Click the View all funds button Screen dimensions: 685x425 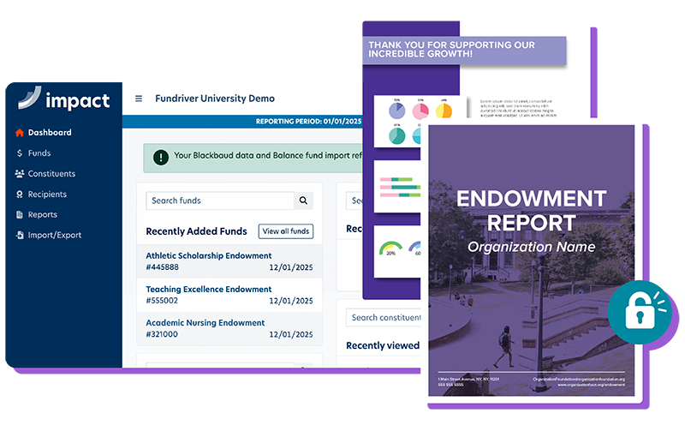pyautogui.click(x=286, y=231)
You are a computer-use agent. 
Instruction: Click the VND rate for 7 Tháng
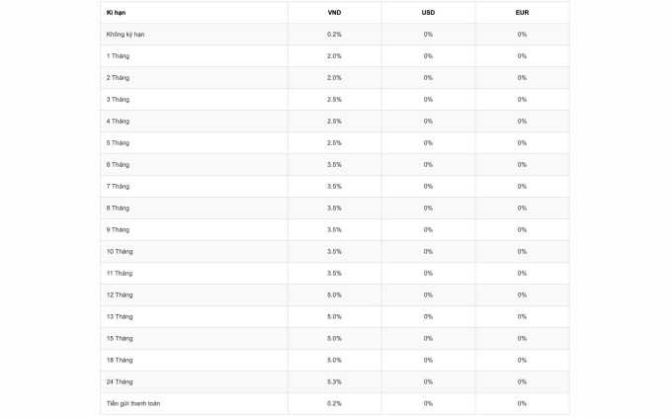[334, 187]
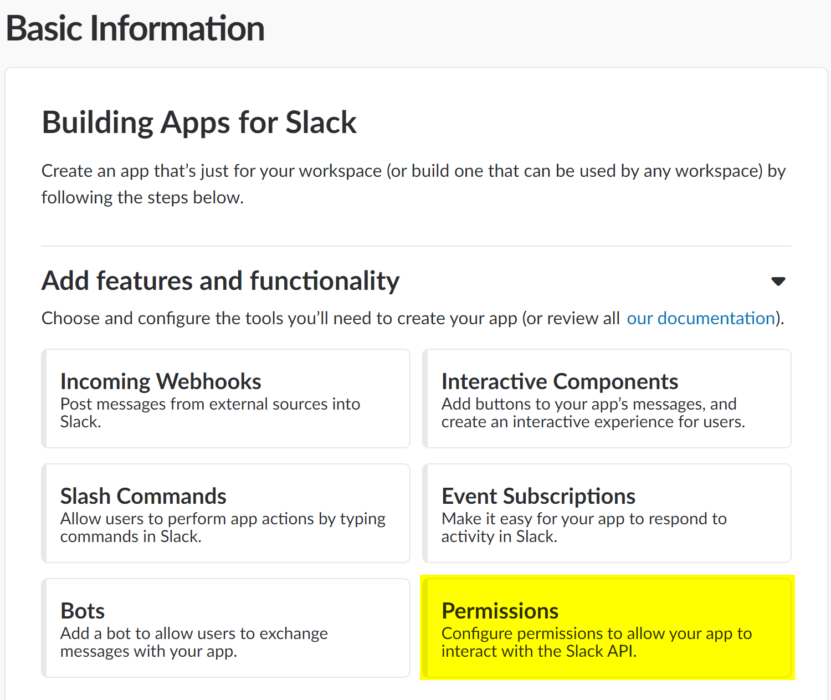The image size is (831, 700).
Task: Choose the Event Subscriptions card title
Action: pyautogui.click(x=538, y=496)
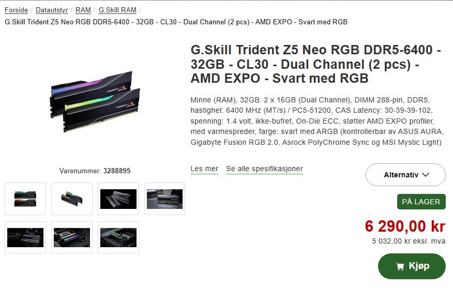The height and width of the screenshot is (302, 453).
Task: Select middle thumbnail in second row
Action: point(72,237)

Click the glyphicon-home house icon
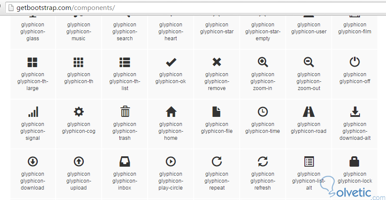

* _WORK TASK_: In the copy, include exactly the lines from the one with "Instruction: Click the VND rate for 7 Tháng" through the final line of the entries above, both ends counted, and no pictures.

* _SOLUTION_:
Instruction: Click the VND rate for 7 Tháng
[334, 187]
The image size is (831, 700).
Task: Choose the Event Subscriptions card title
Action: pyautogui.click(x=538, y=496)
The height and width of the screenshot is (302, 453).
Task: Select middle thumbnail in second row
Action: point(72,237)

Click the glyphicon-home house icon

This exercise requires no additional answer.